**Task material**.

- - - -

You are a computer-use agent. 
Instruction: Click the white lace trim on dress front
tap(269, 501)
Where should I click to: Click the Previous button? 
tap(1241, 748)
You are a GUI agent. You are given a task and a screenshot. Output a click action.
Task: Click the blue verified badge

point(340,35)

- - - -

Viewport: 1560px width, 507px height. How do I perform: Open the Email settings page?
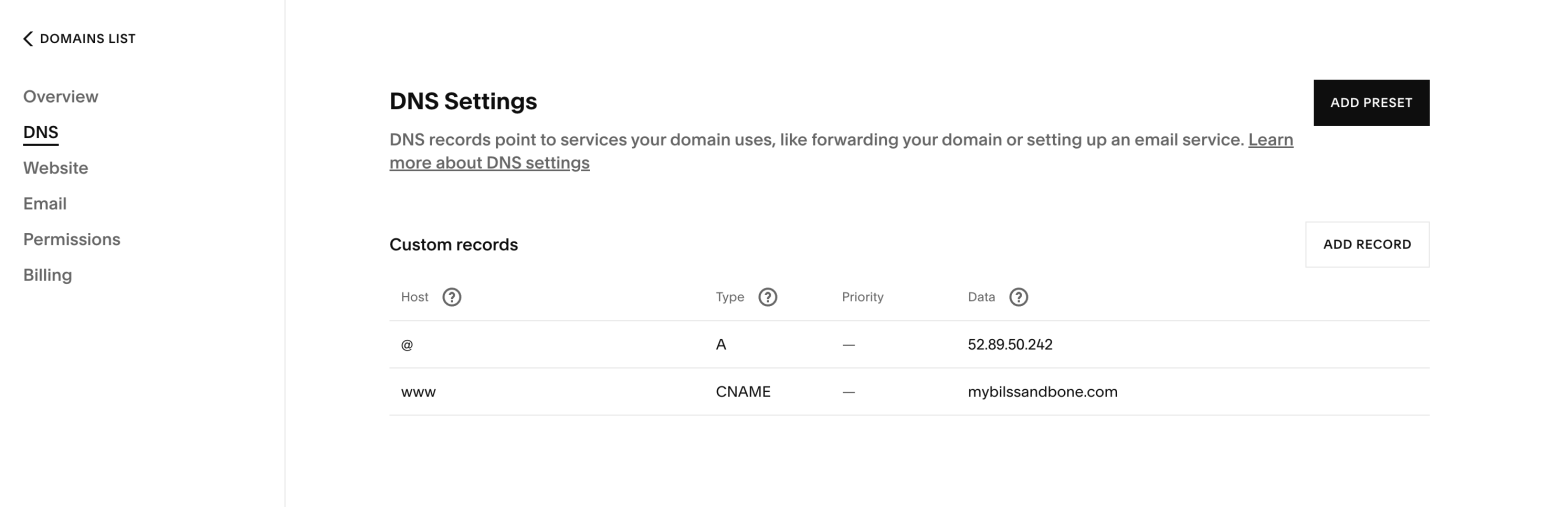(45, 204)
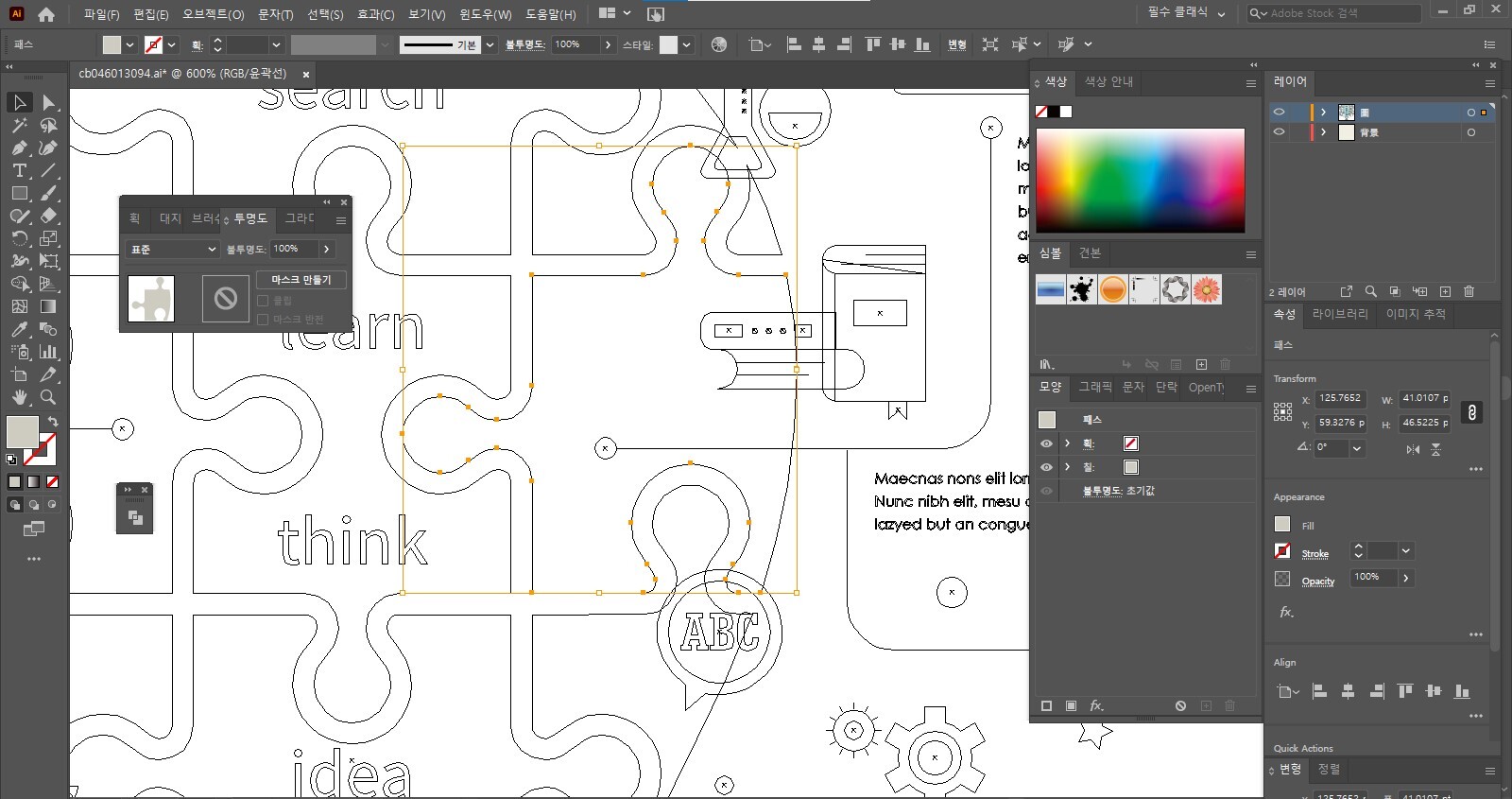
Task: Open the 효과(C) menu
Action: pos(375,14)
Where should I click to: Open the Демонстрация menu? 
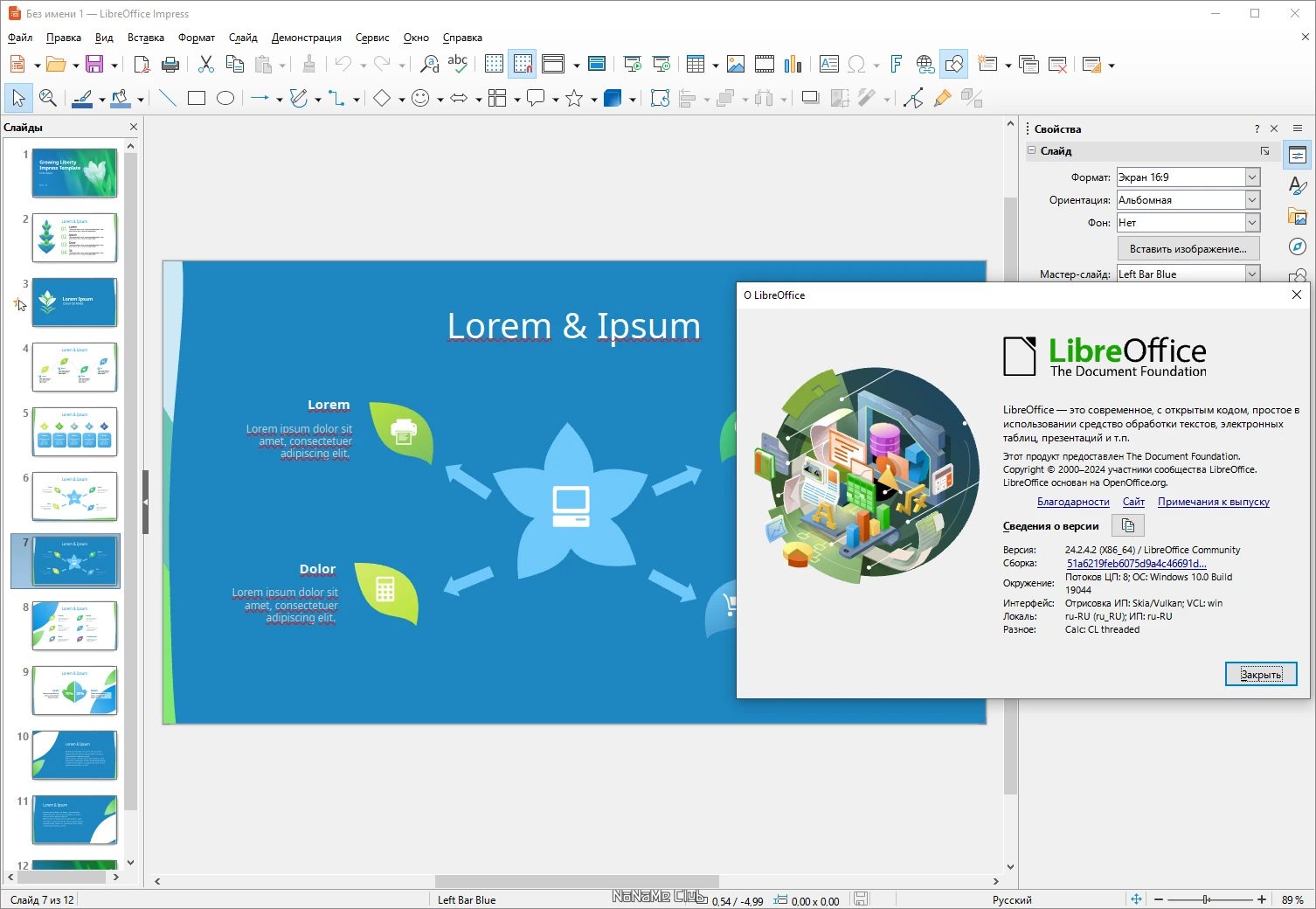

- - - -

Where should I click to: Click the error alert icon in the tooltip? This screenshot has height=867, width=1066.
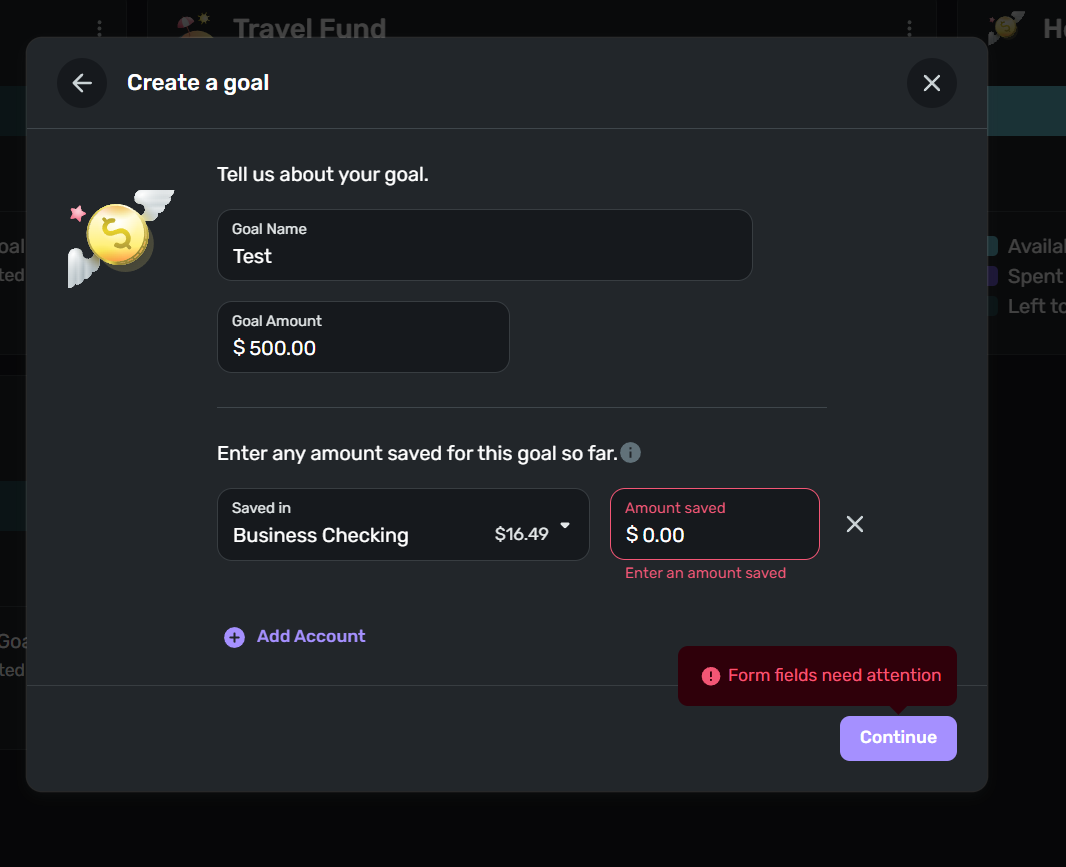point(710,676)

- - - -

**Written task**. Rewrite the lines starting with the one containing "Where should I click to: Click the Previous" and going on through the one containing "point(340,35)", swapping "verified badge" for "check mark icon" and leaving everything else the same.

**Reply to the exercise**.
Where should I click to: Click the Previous button? 
tap(1241, 748)
You are a GUI agent. You are given a task and a screenshot. Output a click action.
Task: Click the blue check mark icon

point(340,35)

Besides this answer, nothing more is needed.